Give her space...all she needs...do not bring it up. Be happy in the fact she has chosen the freedom to learn about herself. Any pressure from you will kill it.


----------



## Tatsuhiko (Jun 21, 2016)

I would not confront her about it. I think she's ashamed about it and cause her to pull away even further. Ask her if she'll let you use it with her with the lights off.


----------



## georgieporgie (Apr 15, 2018)

not sure there's any point trying to "spice things up" in a way she doesn't appreciate... yes possibly she physically enjoys it and only psychologically feels ashamed, either way she doesn't want to do this with you.

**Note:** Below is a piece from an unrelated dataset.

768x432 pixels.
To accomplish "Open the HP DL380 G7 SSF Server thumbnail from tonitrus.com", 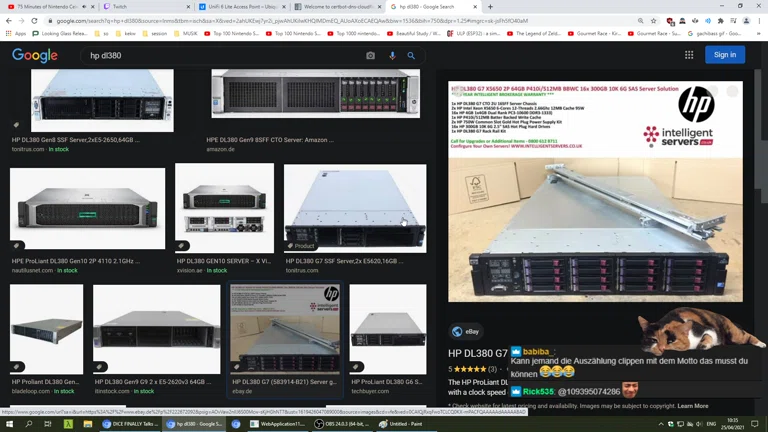I will [354, 207].
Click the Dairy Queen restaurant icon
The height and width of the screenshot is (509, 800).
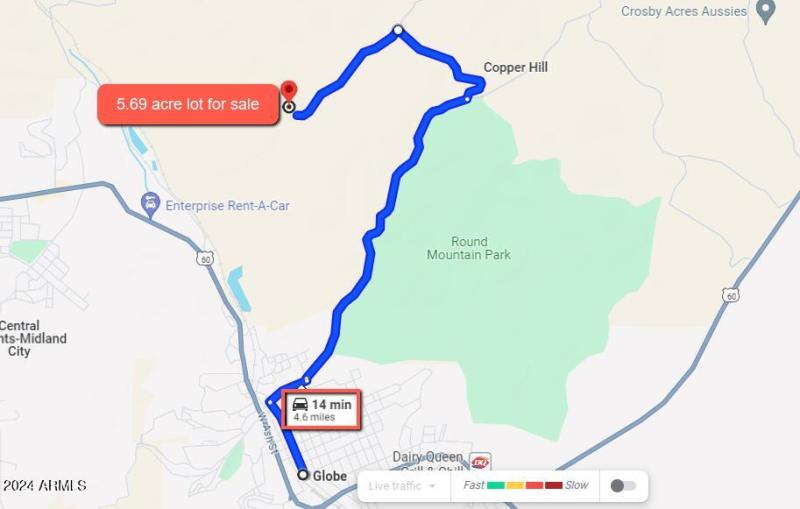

Why don't you tell her you'd love to spice things up, are there any ways she'd like to do that


----------



## Windwalker (Mar 19, 2014)

You are going to have to softly encourage her to partake and relax. Asking to use the vibrator during sex is a good way to do that. Show her that it's ok to be sexual and explore.

Pushing will drive her further into her shell.

Good. Luck.


----------



## 77firebird (Aug 4, 2017)

Windwalker said:


> You are going to have to softly encourage her to partake and relax. Asking to use the vibrator during sex is a good way to do that. Show her that it's ok to be sexual and explore.
> 
> 
> 
> ...




Thanks for the advice


Sent from my iPhone using Tapatalk


----------



## davep1128 (Oct 3, 2017)

Most women, I've noticed, have a problem with sharing experience because they want something to theirselves. I have the same problem with my wife and I'm still trying to get her to open up. It will take time. 

Sent from my SM-N950U using Tapatalk


----------



## ButWeAreStrange (Feb 2, 2018)

davep1128 said:


> Most women, I've noticed, have a problem with sharing experience because they want something to theirselves. I have the same problem with my wife and I'm still trying to get her to open up. It will take time.
> 
> Sent from my SM-N950U using Tapatalk



I wouldn't necessarily say it's because they want something to be private/just for themselves, but more that a lot of women are under pressure to "perform" when they're with a partner, so it's easier and more relaxing to just be on their own when it comes to exploring themselves.


----------